Online dispute resolution will ’become the norm’ in less complex civil, family and tribunals cases, the annual bar conference heard today.

Sir Ernest Ryder, senior president of tribunals, urged lawyers to ‘have faith’ in Transforming Justice, the £1bn modernisation programme announced by the government and senior judiciary last month.

Ryder said the next few years will see the biggest changes to the justice system since the 1870s, but stressed that access must remain paramount.

He denied the government’s austerity agenda was the driver of reform, arguing that this approach ’runs the risk of price rationing, the antithesis of equal or fair access to justice’. However, he said austerity has ‘forced us to face up to the system’s limitations’. 

He added: ’We must address lengthy delays that are inimical to justice and to welfare, processes and language that are unintelligible to all but the specialist user and a system that is at times so costly the only solution so far has been to impair access to justice by removing legal representation.’

Ryder said the aim is to create a 21st-century environment ’where paper-based processes are to digital processes and cloud-based systems what the horse-drawn carriage is to space travel’.

Chantal-Aimee Doerries, chair of the bar, said while the profession supports the idea of ‘widening access’, this has been eroded by cuts to social welfare and legal aid.

Citing statistics from the Ministry of Justice which showed that one third of cases in the family court had no legal representative for either party, she called for a full review of the effects of legal aid cuts, which should be carried out ‘as a matter of urgency’. 

Doerries added that despite criticism, a barrister’s role is at the ’heart of the justice system’. Barristers are ’not mere economic actors’, acting in the interests of consumers, but also serve the public interest as ’part of the glue that holds society together’. 

’Despite challenges, we will continue to survive and thrive,’ she said.
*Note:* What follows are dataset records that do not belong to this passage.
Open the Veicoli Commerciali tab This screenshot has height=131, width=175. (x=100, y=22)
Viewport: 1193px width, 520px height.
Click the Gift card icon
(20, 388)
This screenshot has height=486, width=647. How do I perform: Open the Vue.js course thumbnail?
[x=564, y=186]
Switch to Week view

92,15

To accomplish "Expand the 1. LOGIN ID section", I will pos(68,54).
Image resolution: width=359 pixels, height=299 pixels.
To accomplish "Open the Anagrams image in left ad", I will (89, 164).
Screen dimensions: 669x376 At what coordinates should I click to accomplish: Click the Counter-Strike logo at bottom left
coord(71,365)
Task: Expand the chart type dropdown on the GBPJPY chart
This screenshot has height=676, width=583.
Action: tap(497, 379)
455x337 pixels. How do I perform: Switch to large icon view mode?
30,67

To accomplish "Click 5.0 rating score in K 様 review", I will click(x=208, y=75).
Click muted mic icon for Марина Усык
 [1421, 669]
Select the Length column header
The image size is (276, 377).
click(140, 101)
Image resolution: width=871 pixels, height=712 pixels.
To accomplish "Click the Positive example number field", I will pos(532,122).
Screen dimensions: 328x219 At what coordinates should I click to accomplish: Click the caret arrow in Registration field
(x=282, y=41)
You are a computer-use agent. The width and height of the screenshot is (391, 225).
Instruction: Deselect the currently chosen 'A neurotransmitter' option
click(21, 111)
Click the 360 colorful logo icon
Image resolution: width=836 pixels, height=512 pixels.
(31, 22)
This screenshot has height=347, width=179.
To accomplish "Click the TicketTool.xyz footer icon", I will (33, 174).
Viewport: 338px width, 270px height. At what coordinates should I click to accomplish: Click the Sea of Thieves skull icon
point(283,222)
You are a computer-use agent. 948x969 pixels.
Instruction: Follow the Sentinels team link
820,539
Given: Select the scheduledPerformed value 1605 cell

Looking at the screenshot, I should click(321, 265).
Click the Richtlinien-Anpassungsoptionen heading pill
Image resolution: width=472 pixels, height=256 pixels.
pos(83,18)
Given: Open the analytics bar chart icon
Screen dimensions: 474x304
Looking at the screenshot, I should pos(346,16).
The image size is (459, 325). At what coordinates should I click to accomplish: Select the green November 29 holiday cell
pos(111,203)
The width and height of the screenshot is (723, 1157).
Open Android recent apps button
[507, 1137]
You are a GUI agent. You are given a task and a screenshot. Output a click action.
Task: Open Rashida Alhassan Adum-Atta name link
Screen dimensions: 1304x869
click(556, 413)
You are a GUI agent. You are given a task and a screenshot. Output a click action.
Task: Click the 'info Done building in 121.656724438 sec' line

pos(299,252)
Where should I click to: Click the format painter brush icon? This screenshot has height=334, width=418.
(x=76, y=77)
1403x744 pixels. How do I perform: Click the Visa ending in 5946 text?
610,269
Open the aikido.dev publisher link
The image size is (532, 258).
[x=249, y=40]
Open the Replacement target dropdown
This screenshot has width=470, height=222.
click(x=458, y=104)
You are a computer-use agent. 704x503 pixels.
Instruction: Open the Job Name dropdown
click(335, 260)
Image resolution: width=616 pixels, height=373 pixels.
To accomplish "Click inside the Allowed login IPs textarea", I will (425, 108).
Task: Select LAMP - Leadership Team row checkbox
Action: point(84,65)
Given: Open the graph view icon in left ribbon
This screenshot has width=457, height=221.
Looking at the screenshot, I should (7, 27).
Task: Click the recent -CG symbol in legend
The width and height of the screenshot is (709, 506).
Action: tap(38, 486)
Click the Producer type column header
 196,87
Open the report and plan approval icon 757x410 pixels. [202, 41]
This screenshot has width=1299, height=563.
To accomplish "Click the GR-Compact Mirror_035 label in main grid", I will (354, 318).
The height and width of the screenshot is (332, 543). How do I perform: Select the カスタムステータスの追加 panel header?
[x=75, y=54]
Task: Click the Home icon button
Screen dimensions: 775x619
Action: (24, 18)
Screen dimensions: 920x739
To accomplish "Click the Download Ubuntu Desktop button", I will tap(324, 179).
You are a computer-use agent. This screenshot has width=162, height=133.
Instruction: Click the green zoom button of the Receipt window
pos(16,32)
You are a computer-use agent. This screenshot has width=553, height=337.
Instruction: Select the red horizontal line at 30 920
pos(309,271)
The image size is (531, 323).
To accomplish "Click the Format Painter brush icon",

The profession ’should not expect to be popular’ but should at least be valued.

Doerries also announced the launch of a ‘wellbeing portal’—an online service aimed at supporting barristers and encouraging them to address their professional and personal concerns.

The launch follows a ‘Research into Wellbeing’ survey undertaken in 2014 that surveyed 2,500 barristers.

According to Doerries, one in three respondents found it difficult to stop worrying, two in three felt showing signs of stress equals a weakness
 and one in six felt low in spirits ‘most of the time’.

Louisa Nye, chair of the young bar, said the younger members of the profession in particular are living in ‘deeply uncertain times’.

She said the costs of qualification leave many newly qualified barristers nursing debts of between £30,000 and £70,000, and they were also demoralised by ‘almost daily’ attacks characterising lawyers as a ’scourge on society’.   

‘Barristers are not a scourge on society. Advocates ensure people’s rights are protected. I call on [HMCTS] and judges to continue take advice from us as technology changes how the courts operate,’ she said.